2003年に李登輝閣下が書かれた『「武士道」解題』を読み、それ以来、李登輝閣下の熱烈な信奉者となった。今の日本で新渡戸稲造と武士道についてこれだけの本を書ける政治家がいるであろうか。
ただし、李登輝閣下の信奉者にはなったものの、台湾そのものに対する興味が湧いてくるには今しばらくの時間を要した。
その後、異業種交流会で知り合った台湾通の仕事仲間を通じて、少しずつではあるが台湾に対する理解も進んで行った。
その彼から、司馬遼太郎氏の『台湾紀行』と蔡焜燦先生の『台湾人と日本精神』を紹介された。この2冊は私のバイブルとなっていると同時に、台湾について興味を持つ人には必須の本としてお勧めしている。
2012年11月、数人の仕事仲間と旅行する機会を得た。前回の会社の旅行とは違い、さらに台湾への思いを深めるものとなった。

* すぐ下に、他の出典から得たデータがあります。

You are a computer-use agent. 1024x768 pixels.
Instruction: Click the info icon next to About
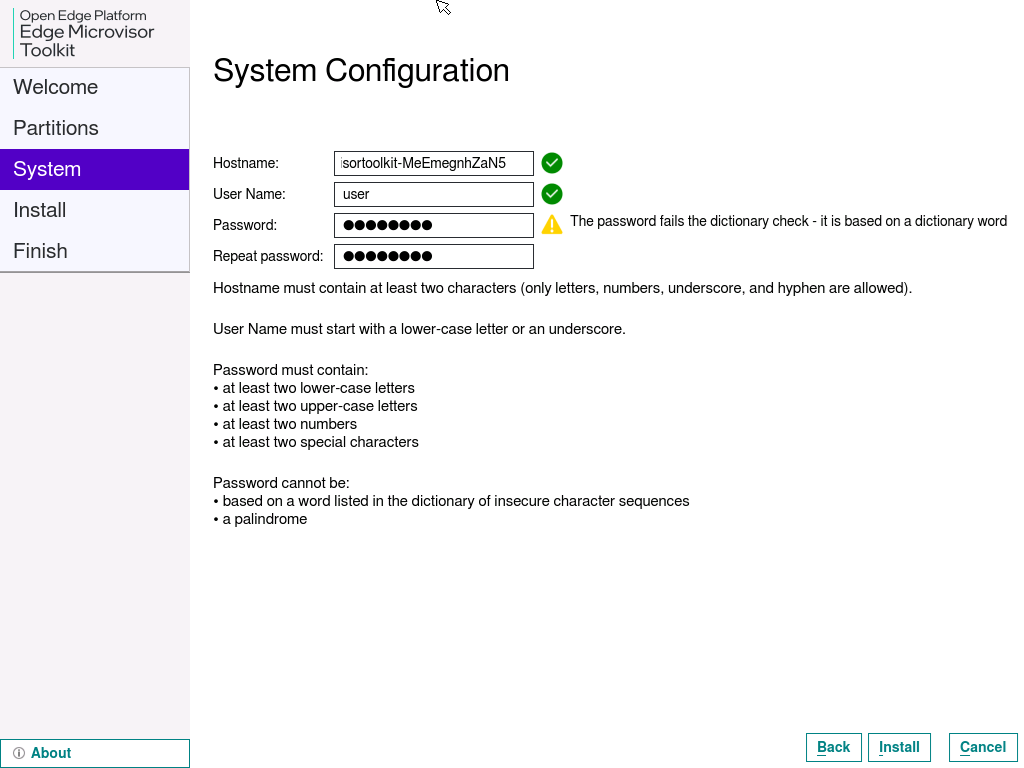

台湾への思いが決定的になったのが、2015年冬に日本で封切られた映画『KANO』であった。外国映画でかつて日本人がこれほど輝いて描かれたものがあったであろうか。この映画を観た直後から、次回は台湾南部に行こうと心に決めていた。
そんなある日、台湾通の仕事仲間から台南旅行の誘いを受けることとなり、渡りに船とばかりにそのお誘いに乗ることにした。
2015年3月、あこがれの台南の地へ。今回の最大の目玉は、八田與一氏が造った烏山頭ダムと飛虎将軍廟を見学することだ。
着いたその日の夜、台南の皆さんから大歓待を受ける。飲みすぎで前後不覚となり、翌日、二日酔いのまま烏山頭ダムへ向かう。地元の人々の愛溢れる庭内を散策し、八田氏の像の前に立った時、流れる涙を抑えられなかった。
その日の夕刻、これまた訪れたかった飛虎将軍廟へ。廟の中にはご神体、そして杉浦茂峯・海軍兵曹長にまつわる数々の展示物。なんと午前中の祝詞が「君が代」、午後の祝詞が「海行かば」だ。ここを訪れて感動しない日本人はいないであろう。
帰国後すぐに、念願であった日本李登輝友の会へ入会した。
その年の5月、これまた念願だった友の会の日本李登輝学校台湾研修団に初めて参加が叶った。同じく台南の地を踏み、飛虎将軍廟において研修団全員で「君が代」と「海行かば」を斉唱。異国の地で歌う「君が代」「海行かば」は格別の感慨であった。
研修団4日目の5月18日の夕刻、ついにその時はやってきた。哲人政治家・李登輝閣下にお会いできるのだ。この夜のことは一生忘れることがないであろう。
回を重ねること6回、李登輝学校研修団に参加する機会を得た。4回目にはなんと団長として参加し、李登輝閣下と同じテーブルで食事を共にする栄誉に浴した。
この先も、体が続く限り李登輝学校研修団に参加したいと考えている。
来年1月には総統選と立法委員選のダブル選挙が控えている。台湾はもとより、日本の安全保障にとっても重要な台湾の総統選だ。民進党の勝利を心から願う。
最後に、李登輝閣下のますますのご長寿、そして台湾の発展を祈ってこの稿を終える。台湾の人々に幸あれ。台湾万歳。